Key terms: nucleus, cytoplasm, tumor necrosis factor

The transcriptional activator nuclear factor kappa B (NF-κB) plays a critical role in cellular response to a variety of stimuli such as pro-inflammatory cytokines, cytotoxic agents, bacterial or viral components as well as other physiological and nonphysiological agents (1–3,9,22,25,27). The factor is involved not only in regulation of the inflammatory response but also in a wide spectrum of other physiological and pathological states, including cancer, tissue injury, sepsis and immunological diseases.
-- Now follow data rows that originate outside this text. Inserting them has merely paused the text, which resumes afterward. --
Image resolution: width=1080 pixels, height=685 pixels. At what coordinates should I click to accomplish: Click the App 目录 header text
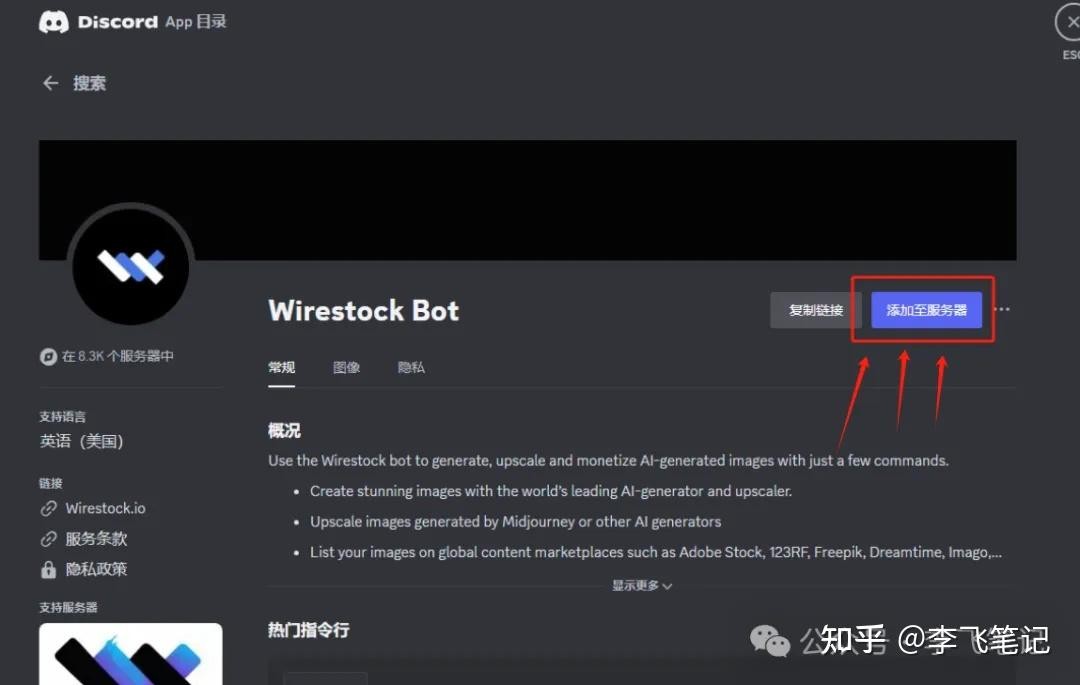196,22
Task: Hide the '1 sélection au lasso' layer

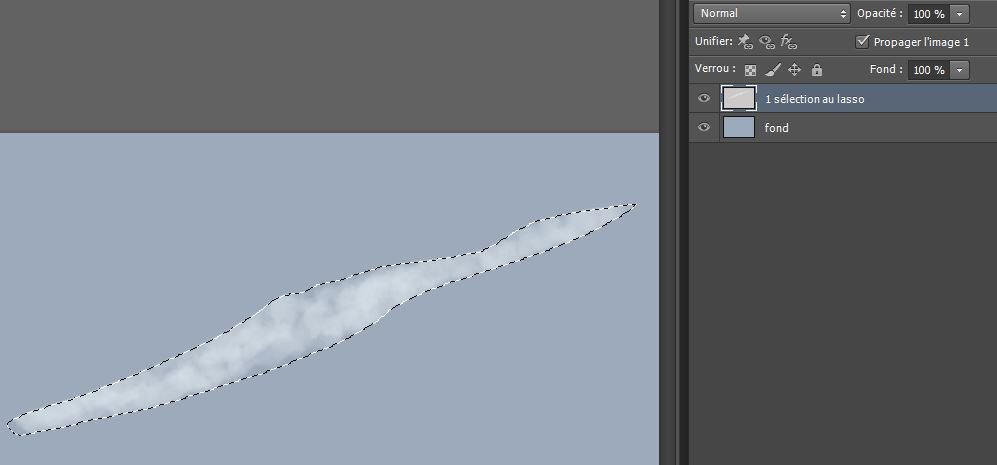Action: [704, 99]
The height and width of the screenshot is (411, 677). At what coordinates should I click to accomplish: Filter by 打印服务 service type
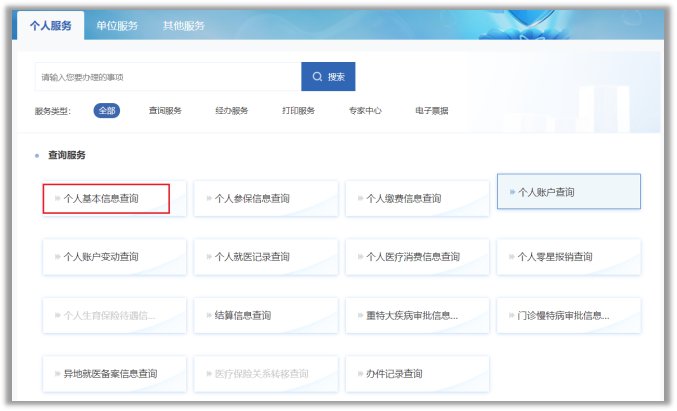[x=298, y=111]
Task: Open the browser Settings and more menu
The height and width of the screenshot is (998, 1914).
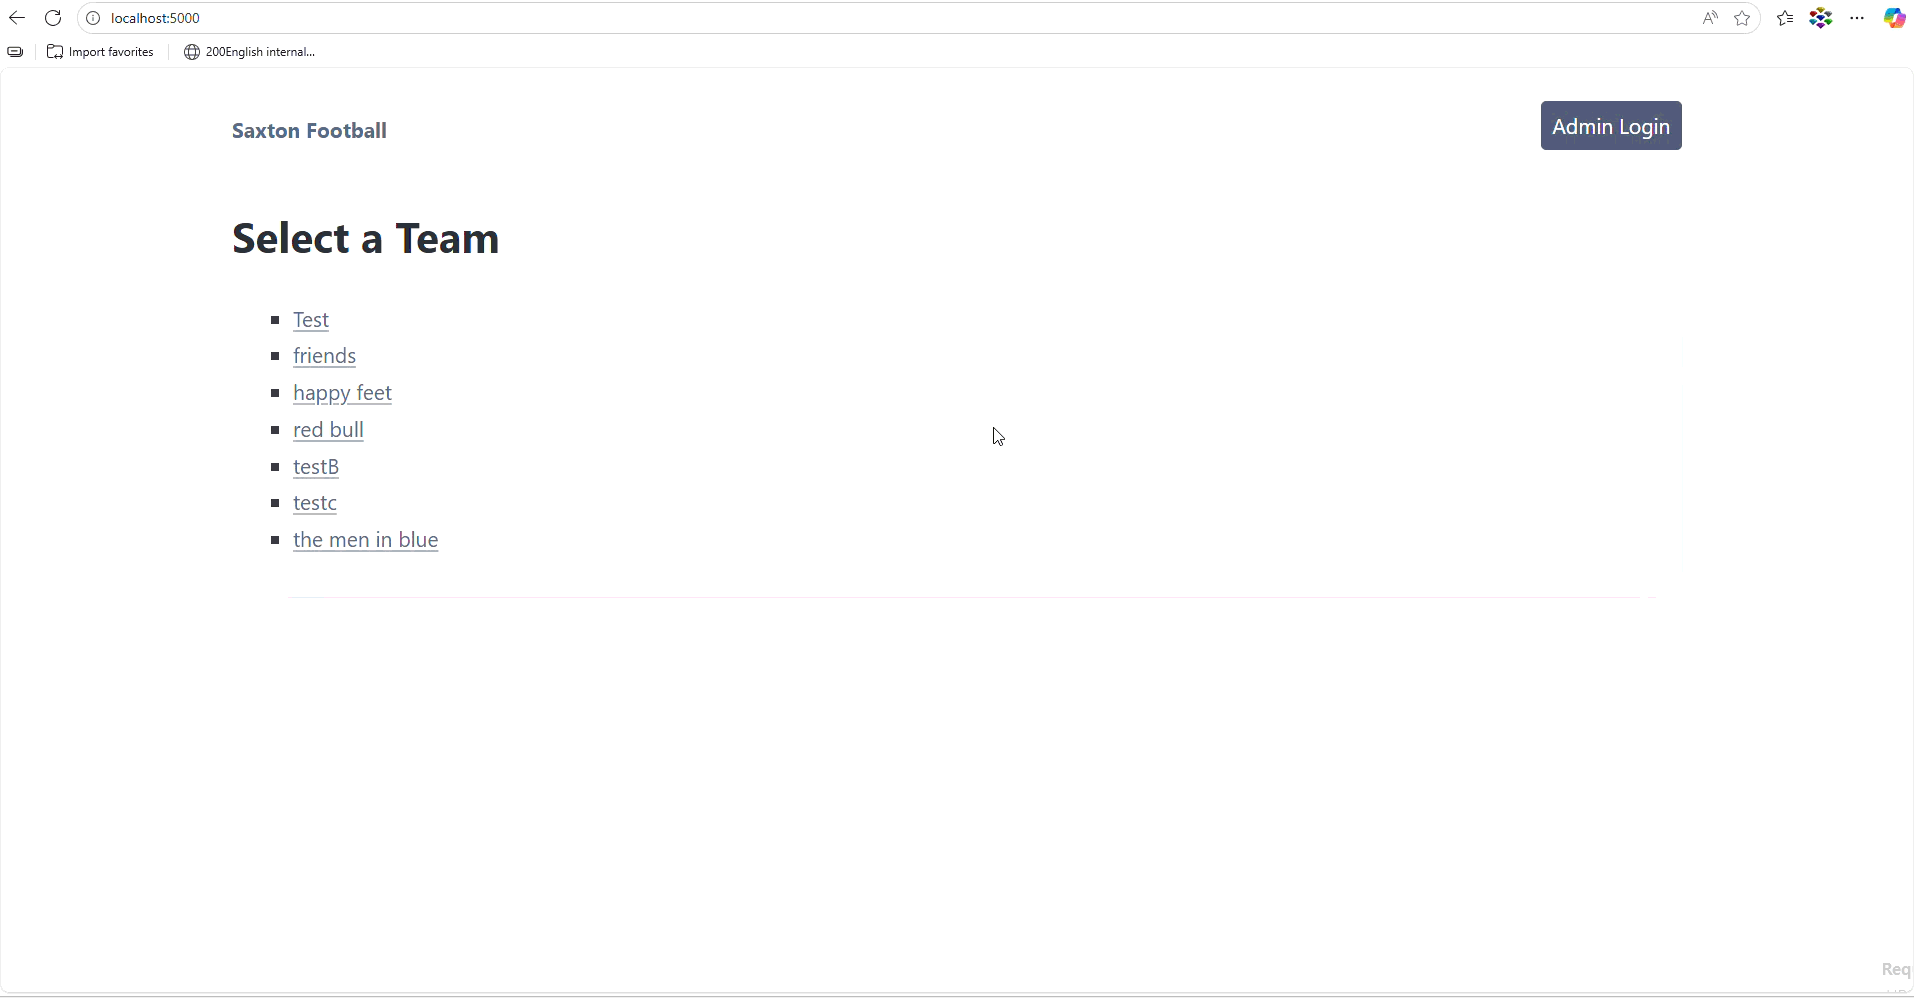Action: [1857, 18]
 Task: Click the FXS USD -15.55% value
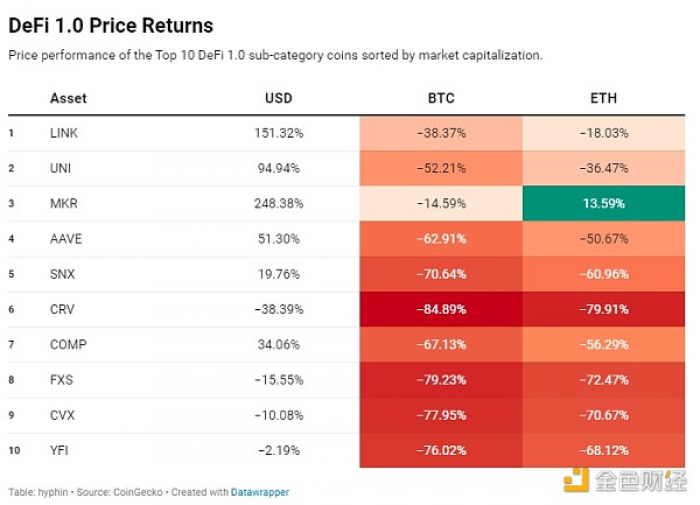coord(279,380)
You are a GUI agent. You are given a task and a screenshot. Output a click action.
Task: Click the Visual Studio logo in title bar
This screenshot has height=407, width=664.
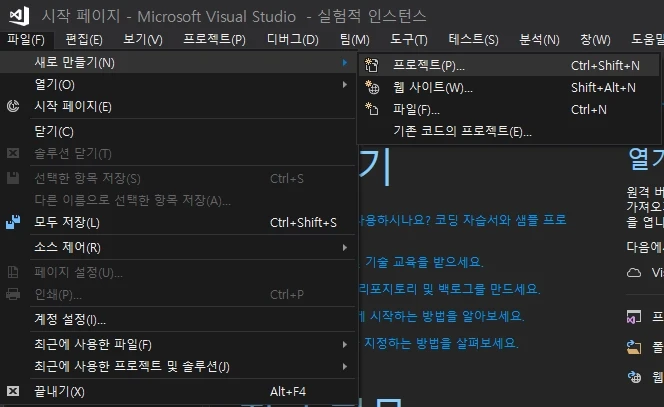pyautogui.click(x=18, y=15)
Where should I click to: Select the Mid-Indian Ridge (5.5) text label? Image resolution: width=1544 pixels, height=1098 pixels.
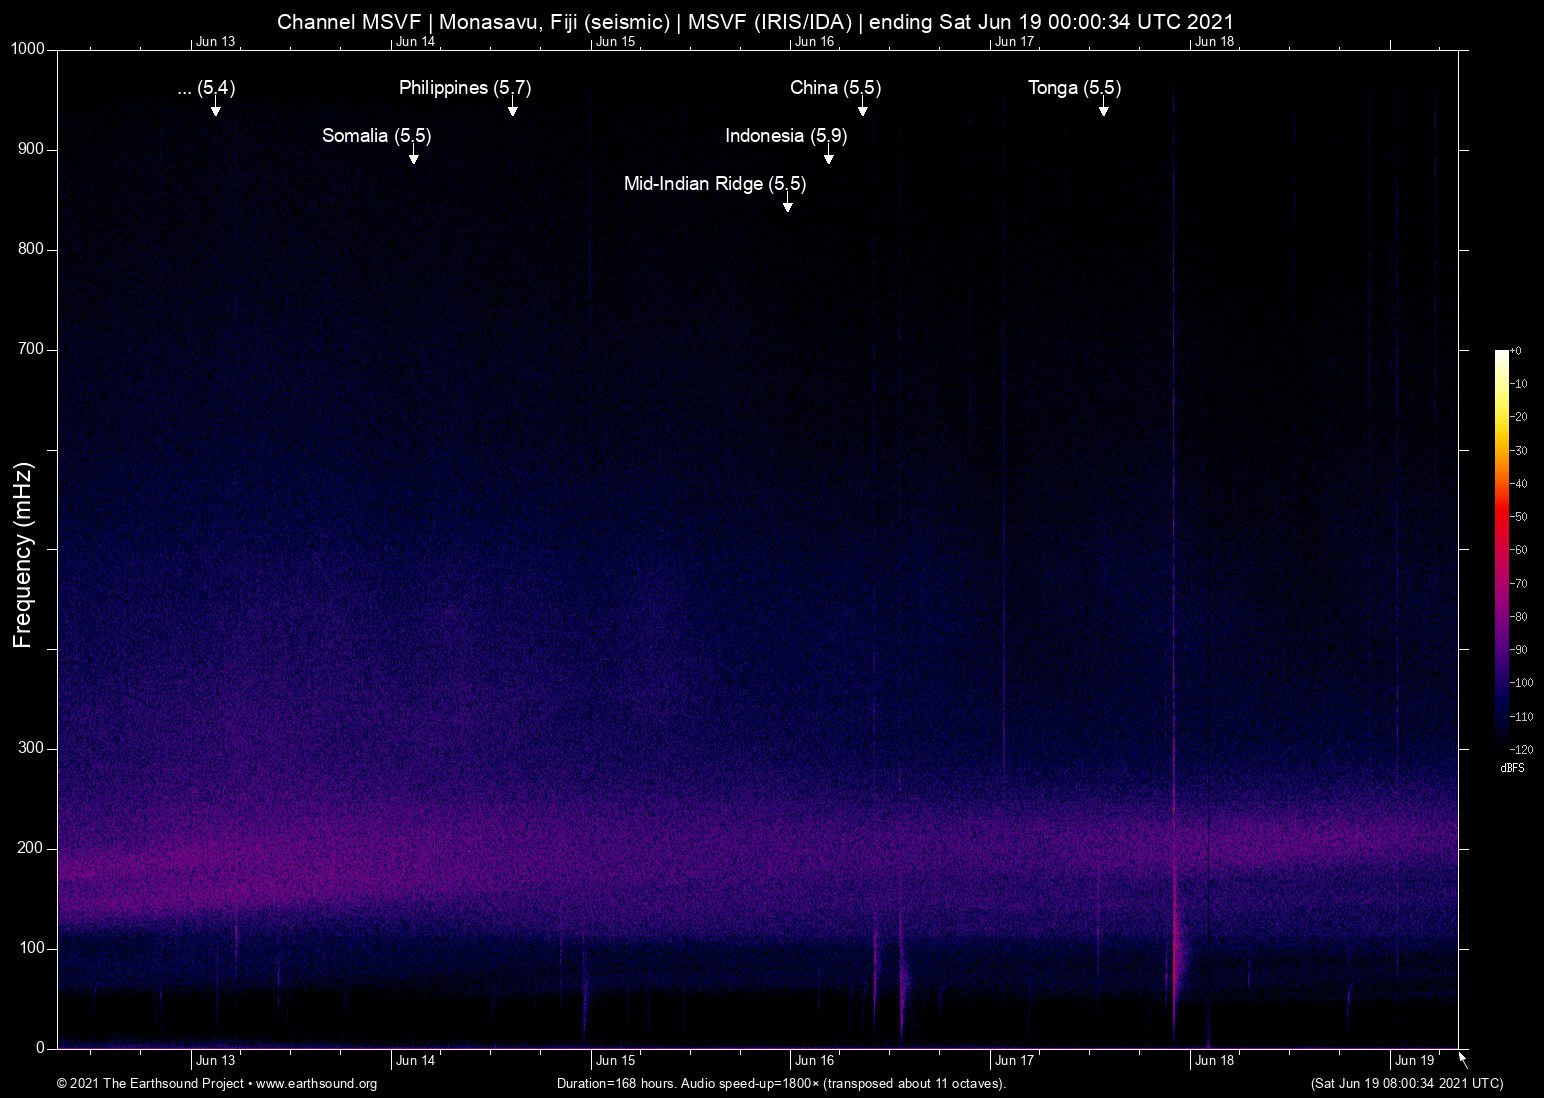coord(714,184)
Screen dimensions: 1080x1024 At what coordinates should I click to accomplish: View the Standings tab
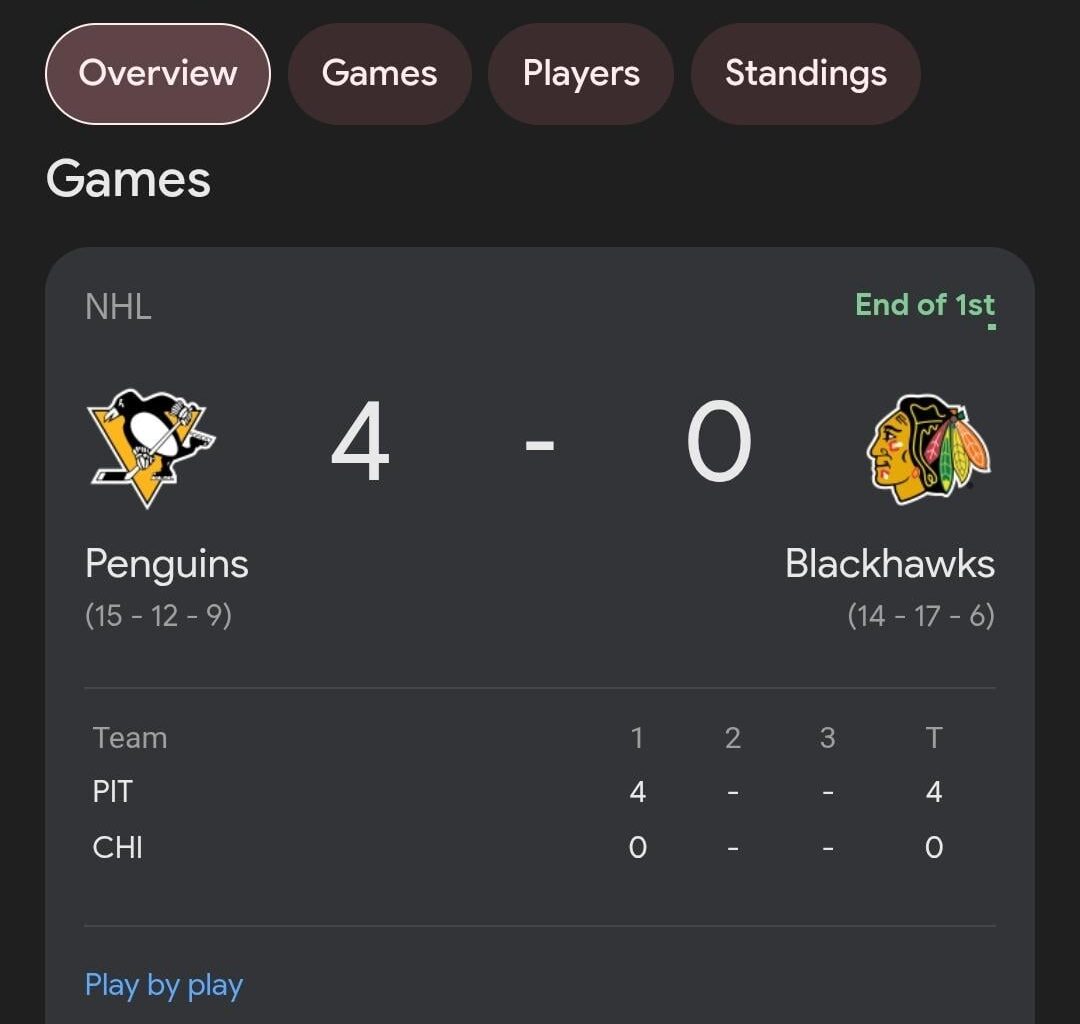tap(805, 72)

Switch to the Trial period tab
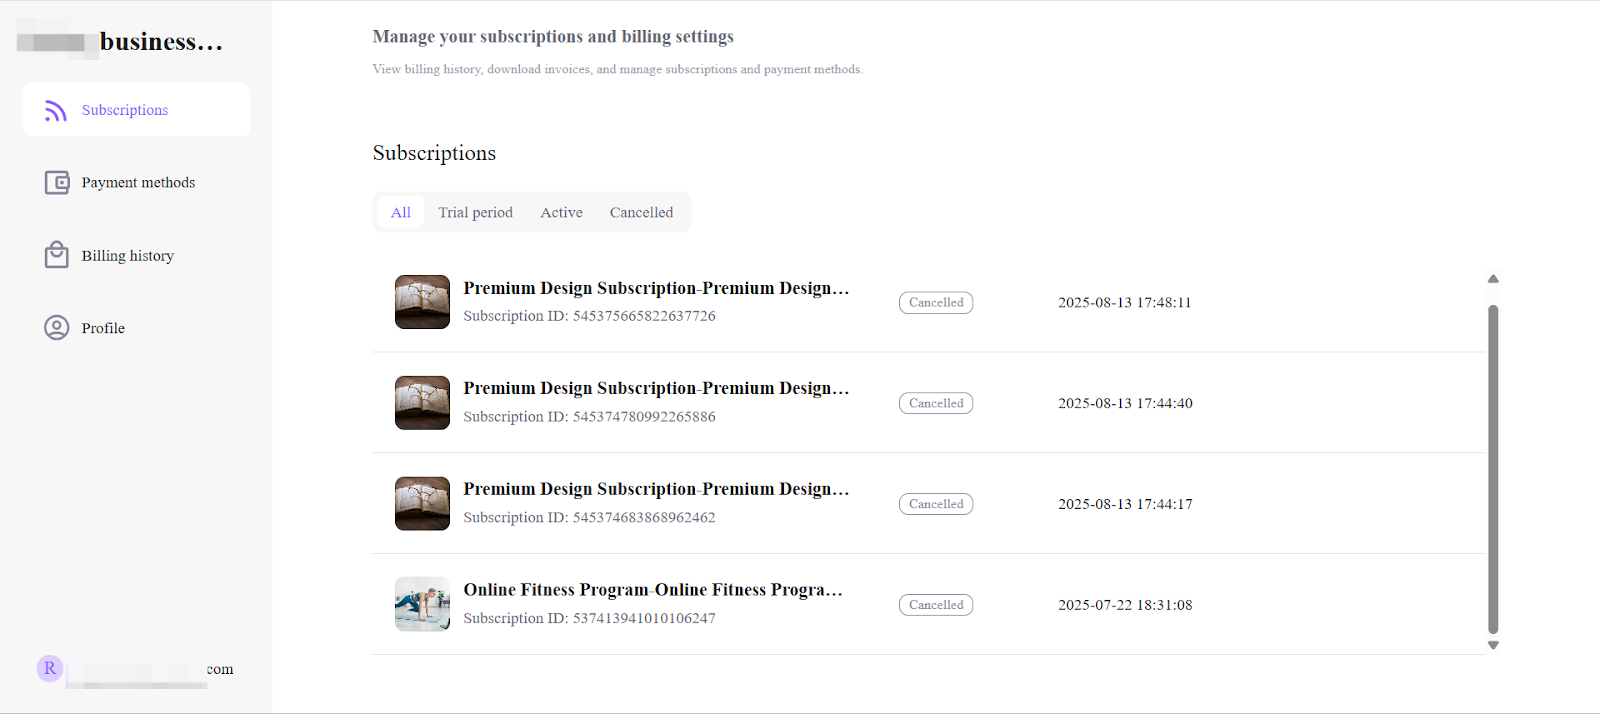(x=475, y=213)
With exception of B lymphocyte lineage cells where NF-κB is also localized in the nucleus, in other cell types it remains in the cytoplasm sequestered through interaction with one of the inhibitory proteins of IκB family (1–3, 22,27). The mechanism of activation of NF-κB involves formation of the reactive oxygen intermediates, which act downstream along the activation pathway, triggering phosphorylation and degradation of IκB (1,3,21). Phosphorylation, which is carried out by specific kinase complexes, occurs at critical serine residues of IκB and results in a release of NF-κB which then moves into the nucleus. Free NF-κB is a dimer consisting of p65 (product of RelA gene) and p50 (product of NFκB-1 gene). The rapid translocation of NF-κB from cytoplasm to nucleus triggered by extracellular signals is one of the most characteristic features of this ubiquitous transcription factor (1–3,9,22,25,27).

Current methods of detection of NF-κB activation suffer shortcomings. Measurement of the presence of the DNA-bound factor in the nucleus (i.e. active form of the factor) requires nuclear isolation, followed by bulk analysis of NF-κB in the nuclear fraction or its binding to DNA by the DNA gel mobility shift assay (19,24). This approach does not provide any information on cellular heterogeneity, activation of different cell subpopulations, relationship of the activation to cell cycle position, etc. Microscopic observation of the translocation of NF-κBs into the nucleus (following its immunocytochemical staining) is subjective, not quantitative, and not always possible without confocal microscopy.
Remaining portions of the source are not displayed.